Hobbs had been a cook at Hatfield sheep station, about 100 kilometres north of Balranald.
They stuck up Grainger’s store at Hatfield and stole £50 worth of clothing and other goods, two horses, with saddles and bridles.
Next day they stopped a hawker, saying “Bail up. We’re the Kellys,” and robbed him of £40 worth of goods and jewellery.
Two days later they arrived at Till Till station, and bailed up 25 people there.
They took six horses, some ammunition and other articles from the store.
In the meantime John Thomas Day, a storeman at Grainger’s, rode to Moulamein to report the sticking up of the store.
He was sworn in as a special constable and joined troopers Beresford and Powers and an Aboriginal tracker in pursuit.
In an amazing feat, they rode 290 kilometres between 9am on a Sunday and 7pm next day, changing horses at Clare, where they came on the tracks of the bushrangers.
On their arrival at Kilferra, a Mr Casey supplied them with remounts and joined in the chase.
The tracks led down to a dam where Billy, Hoppy and their mates were in camp preparing their supper.
As the posse went forward the bushrangers cried out “bail up”.
The police were in no mood to fool around and demanded: “Surrender in the Queen’s name.”
Both parties fired, and Constable Powers fell wounded in the shoulder.
The startled bushrangers then surrendered.
Police in NSW and Victoria were still hunting for the outlawed Kelly Gang when the four were tried at Deniliquin on April 19, 1879 for robbery under arms and shooting with intent to murder.
A jury found them guilty and Judge Sir William Manning donned his black cap and said that they’d hang.
You have no hope of mercy, he told them.
However, petitions were sent to the NSW government, one signed by the jury, another by a constable involved and by Grainger, the store keeper.

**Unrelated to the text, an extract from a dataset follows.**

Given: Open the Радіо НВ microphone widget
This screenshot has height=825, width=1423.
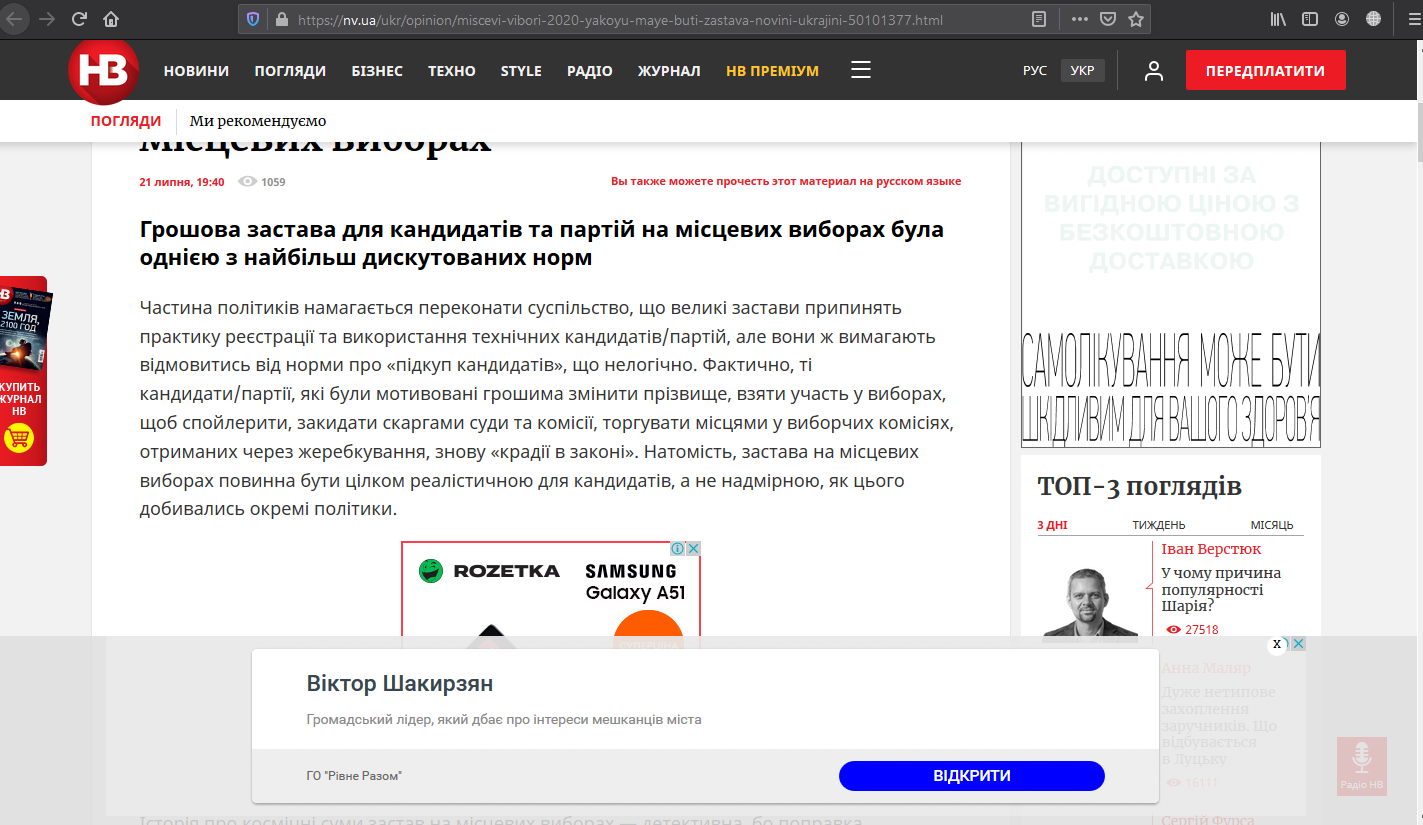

The government commuted the sentences, Kaye getting a 10-year sentence of hard labour on the roads, most of which he spent in Albury.
Gorman got 21 years’ hard labour, with the first three years in irons.
Meanwhile, Jones and Hobbs both got 14 years with three years in irons.
The real Kelly Gang came to an end at Glenrowan in June 1880.
Kaye’s subsequent life is not known but while in jail he was given permission to become a Presbyterian instead of an Anglican.